## RECORDS FOR THE TASK:
━━━━━━━━━━━━━━━━━━━━

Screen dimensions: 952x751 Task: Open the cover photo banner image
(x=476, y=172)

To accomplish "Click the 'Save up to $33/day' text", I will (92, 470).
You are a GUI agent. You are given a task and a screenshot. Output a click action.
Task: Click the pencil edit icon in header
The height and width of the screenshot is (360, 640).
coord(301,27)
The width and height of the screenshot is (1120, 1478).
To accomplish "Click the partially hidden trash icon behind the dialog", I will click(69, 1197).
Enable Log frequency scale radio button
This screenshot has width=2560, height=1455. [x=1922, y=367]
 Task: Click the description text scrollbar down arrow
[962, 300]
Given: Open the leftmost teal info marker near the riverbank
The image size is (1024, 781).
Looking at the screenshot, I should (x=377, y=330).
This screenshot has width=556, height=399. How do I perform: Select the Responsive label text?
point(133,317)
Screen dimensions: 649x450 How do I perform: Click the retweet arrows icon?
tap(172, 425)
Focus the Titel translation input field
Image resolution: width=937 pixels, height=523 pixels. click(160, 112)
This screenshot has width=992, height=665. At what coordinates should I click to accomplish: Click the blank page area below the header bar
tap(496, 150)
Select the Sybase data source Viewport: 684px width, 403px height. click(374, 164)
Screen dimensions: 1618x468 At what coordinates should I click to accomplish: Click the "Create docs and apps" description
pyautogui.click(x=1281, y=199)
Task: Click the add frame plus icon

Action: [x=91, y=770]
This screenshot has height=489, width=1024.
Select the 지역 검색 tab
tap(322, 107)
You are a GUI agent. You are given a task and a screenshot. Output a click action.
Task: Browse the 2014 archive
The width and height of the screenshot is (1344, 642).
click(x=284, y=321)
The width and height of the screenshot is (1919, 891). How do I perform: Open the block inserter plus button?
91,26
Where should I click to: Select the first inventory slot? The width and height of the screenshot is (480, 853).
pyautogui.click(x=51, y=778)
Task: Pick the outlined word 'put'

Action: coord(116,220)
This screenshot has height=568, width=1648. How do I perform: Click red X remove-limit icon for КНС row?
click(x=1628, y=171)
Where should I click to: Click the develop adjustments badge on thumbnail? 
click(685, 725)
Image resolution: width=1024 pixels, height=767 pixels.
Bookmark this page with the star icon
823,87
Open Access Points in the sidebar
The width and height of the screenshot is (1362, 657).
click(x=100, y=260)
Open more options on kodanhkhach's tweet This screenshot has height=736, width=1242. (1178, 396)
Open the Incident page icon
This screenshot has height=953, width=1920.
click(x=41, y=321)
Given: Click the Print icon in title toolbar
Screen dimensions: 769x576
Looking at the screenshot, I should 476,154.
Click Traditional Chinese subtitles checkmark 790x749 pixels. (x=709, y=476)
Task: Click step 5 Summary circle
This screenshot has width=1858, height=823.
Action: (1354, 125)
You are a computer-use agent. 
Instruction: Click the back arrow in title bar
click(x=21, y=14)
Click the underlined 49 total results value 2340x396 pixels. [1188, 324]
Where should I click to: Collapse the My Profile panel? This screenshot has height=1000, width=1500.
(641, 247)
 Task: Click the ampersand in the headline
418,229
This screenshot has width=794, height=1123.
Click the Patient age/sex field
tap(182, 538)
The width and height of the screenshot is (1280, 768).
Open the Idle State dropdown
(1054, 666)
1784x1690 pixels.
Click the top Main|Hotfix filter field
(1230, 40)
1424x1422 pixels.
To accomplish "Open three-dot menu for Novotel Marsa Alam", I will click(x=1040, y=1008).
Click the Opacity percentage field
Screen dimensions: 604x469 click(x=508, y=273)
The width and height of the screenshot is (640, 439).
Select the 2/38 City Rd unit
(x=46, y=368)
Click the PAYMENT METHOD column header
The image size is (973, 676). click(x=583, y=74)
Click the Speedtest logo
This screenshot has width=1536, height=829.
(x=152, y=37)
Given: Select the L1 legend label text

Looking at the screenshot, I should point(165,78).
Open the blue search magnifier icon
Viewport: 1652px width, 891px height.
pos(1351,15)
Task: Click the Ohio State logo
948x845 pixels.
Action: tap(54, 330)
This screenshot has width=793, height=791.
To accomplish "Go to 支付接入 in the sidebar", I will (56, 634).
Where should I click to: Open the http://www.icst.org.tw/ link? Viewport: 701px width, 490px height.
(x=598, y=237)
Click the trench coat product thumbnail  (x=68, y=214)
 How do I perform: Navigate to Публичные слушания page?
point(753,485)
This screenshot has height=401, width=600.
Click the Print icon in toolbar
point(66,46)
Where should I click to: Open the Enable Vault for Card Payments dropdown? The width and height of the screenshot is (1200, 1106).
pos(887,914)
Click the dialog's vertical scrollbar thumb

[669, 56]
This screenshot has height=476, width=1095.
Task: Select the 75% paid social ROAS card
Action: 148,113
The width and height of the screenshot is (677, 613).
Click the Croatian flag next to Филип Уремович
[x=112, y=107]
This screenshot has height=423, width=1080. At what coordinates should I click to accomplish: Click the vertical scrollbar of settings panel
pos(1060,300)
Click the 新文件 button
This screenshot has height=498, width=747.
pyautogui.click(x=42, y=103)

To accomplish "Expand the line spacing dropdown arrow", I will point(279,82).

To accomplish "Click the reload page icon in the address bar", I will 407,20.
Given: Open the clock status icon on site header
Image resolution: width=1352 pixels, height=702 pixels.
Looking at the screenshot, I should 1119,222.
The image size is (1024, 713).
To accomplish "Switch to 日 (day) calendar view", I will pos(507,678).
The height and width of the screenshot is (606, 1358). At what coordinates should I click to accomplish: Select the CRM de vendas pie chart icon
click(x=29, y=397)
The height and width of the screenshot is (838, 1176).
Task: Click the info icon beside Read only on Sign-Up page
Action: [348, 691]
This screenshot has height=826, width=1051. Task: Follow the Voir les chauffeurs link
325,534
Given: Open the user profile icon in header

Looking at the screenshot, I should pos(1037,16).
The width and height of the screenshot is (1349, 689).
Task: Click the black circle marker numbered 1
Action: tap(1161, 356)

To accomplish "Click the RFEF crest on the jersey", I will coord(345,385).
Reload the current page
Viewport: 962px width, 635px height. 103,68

━━━━━━━━━━━━━━━━━━━━

## ACTIVITY:
Return the listing verbatim.

## THE COMPLETED TASK:
Screen dimensions: 952x751 Task: Open the cover photo banner image
(x=476, y=172)

To accomplish "Click the 'Save up to $33/day' text", I will (92, 470).
You are a GUI agent. You are given a task and a screenshot. Output a click action.
Task: Click the pencil edit icon in header
The height and width of the screenshot is (360, 640).
coord(301,27)
The width and height of the screenshot is (1120, 1478).
To accomplish "Click the partially hidden trash icon behind the dialog", I will click(69, 1197).
Enable Log frequency scale radio button
This screenshot has width=2560, height=1455. [x=1922, y=367]
 Task: Click the description text scrollbar down arrow
[962, 300]
Given: Open the leftmost teal info marker near the riverbank
The image size is (1024, 781).
Looking at the screenshot, I should (x=377, y=330).
This screenshot has width=556, height=399. How do I perform: Select the Responsive label text?
point(133,317)
Screen dimensions: 649x450 How do I perform: Click the retweet arrows icon?
tap(172, 425)
Focus the Titel translation input field
Image resolution: width=937 pixels, height=523 pixels. click(160, 112)
This screenshot has width=992, height=665. At what coordinates should I click to accomplish: Click the blank page area below the header bar
tap(496, 150)
Select the Sybase data source Viewport: 684px width, 403px height. click(374, 164)
Screen dimensions: 1618x468 At what coordinates should I click to accomplish: Click the "Create docs and apps" description
pyautogui.click(x=1281, y=199)
Task: Click the add frame plus icon

Action: [x=91, y=770]
This screenshot has height=489, width=1024.
Select the 지역 검색 tab
tap(322, 107)
You are a GUI agent. You are given a task and a screenshot. Output a click action.
Task: Browse the 2014 archive
The width and height of the screenshot is (1344, 642).
click(x=284, y=321)
The width and height of the screenshot is (1919, 891). How do I perform: Open the block inserter plus button?
91,26
Where should I click to: Select the first inventory slot? The width and height of the screenshot is (480, 853).
pyautogui.click(x=51, y=778)
Task: Pick the outlined word 'put'

Action: coord(116,220)
This screenshot has height=568, width=1648. How do I perform: Click red X remove-limit icon for КНС row?
click(x=1628, y=171)
Where should I click to: Click the develop adjustments badge on thumbnail? 
click(685, 725)
Image resolution: width=1024 pixels, height=767 pixels.
Bookmark this page with the star icon
823,87
Open Access Points in the sidebar
The width and height of the screenshot is (1362, 657).
click(x=100, y=260)
Open more options on kodanhkhach's tweet This screenshot has height=736, width=1242. (1178, 396)
Open the Incident page icon
This screenshot has height=953, width=1920.
click(x=41, y=321)
Given: Click the Print icon in title toolbar
Screen dimensions: 769x576
Looking at the screenshot, I should 476,154.
Click Traditional Chinese subtitles checkmark 790x749 pixels. (x=709, y=476)
Task: Click step 5 Summary circle
This screenshot has width=1858, height=823.
Action: (1354, 125)
You are a computer-use agent. 
Instruction: Click the back arrow in title bar
click(x=21, y=14)
Click the underlined 49 total results value 2340x396 pixels. [1188, 324]
Where should I click to: Collapse the My Profile panel? This screenshot has height=1000, width=1500.
(641, 247)
 Task: Click the ampersand in the headline
418,229
This screenshot has width=794, height=1123.
Click the Patient age/sex field
tap(182, 538)
The width and height of the screenshot is (1280, 768).
Open the Idle State dropdown
(1054, 666)
1784x1690 pixels.
Click the top Main|Hotfix filter field
(1230, 40)
1424x1422 pixels.
To accomplish "Open three-dot menu for Novotel Marsa Alam", I will click(x=1040, y=1008).
Click the Opacity percentage field
Screen dimensions: 604x469 click(x=508, y=273)
The width and height of the screenshot is (640, 439).
Select the 2/38 City Rd unit
(x=46, y=368)
Click the PAYMENT METHOD column header
The image size is (973, 676). click(x=583, y=74)
Click the Speedtest logo
This screenshot has width=1536, height=829.
(x=152, y=37)
Given: Select the L1 legend label text

Looking at the screenshot, I should point(165,78).
Open the blue search magnifier icon
Viewport: 1652px width, 891px height.
pos(1351,15)
Task: Click the Ohio State logo
948x845 pixels.
Action: tap(54, 330)
This screenshot has width=793, height=791.
To accomplish "Go to 支付接入 in the sidebar", I will (56, 634).
Where should I click to: Open the http://www.icst.org.tw/ link? Viewport: 701px width, 490px height.
(x=598, y=237)
Click the trench coat product thumbnail  (x=68, y=214)
 How do I perform: Navigate to Публичные слушания page?
point(753,485)
This screenshot has height=401, width=600.
Click the Print icon in toolbar
point(66,46)
Where should I click to: Open the Enable Vault for Card Payments dropdown? The width and height of the screenshot is (1200, 1106).
pos(887,914)
Click the dialog's vertical scrollbar thumb

[669, 56]
This screenshot has height=476, width=1095.
Task: Select the 75% paid social ROAS card
Action: 148,113
The width and height of the screenshot is (677, 613).
Click the Croatian flag next to Филип Уремович
[x=112, y=107]
This screenshot has height=423, width=1080. At what coordinates should I click to accomplish: Click the vertical scrollbar of settings panel
pos(1060,300)
Click the 新文件 button
This screenshot has height=498, width=747.
pyautogui.click(x=42, y=103)

To accomplish "Expand the line spacing dropdown arrow", I will point(279,82).

To accomplish "Click the reload page icon in the address bar", I will 407,20.
Given: Open the clock status icon on site header
Image resolution: width=1352 pixels, height=702 pixels.
Looking at the screenshot, I should 1119,222.
The image size is (1024, 713).
To accomplish "Switch to 日 (day) calendar view", I will pos(507,678).
The height and width of the screenshot is (606, 1358). At what coordinates should I click to accomplish: Select the CRM de vendas pie chart icon
click(x=29, y=397)
The height and width of the screenshot is (838, 1176).
Task: Click the info icon beside Read only on Sign-Up page
Action: [348, 691]
This screenshot has height=826, width=1051. Task: Follow the Voir les chauffeurs link
325,534
Given: Open the user profile icon in header

Looking at the screenshot, I should pos(1037,16).
The width and height of the screenshot is (1349, 689).
Task: Click the black circle marker numbered 1
Action: tap(1161, 356)

To accomplish "Click the RFEF crest on the jersey", I will coord(345,385).
Reload the current page
Viewport: 962px width, 635px height. 103,68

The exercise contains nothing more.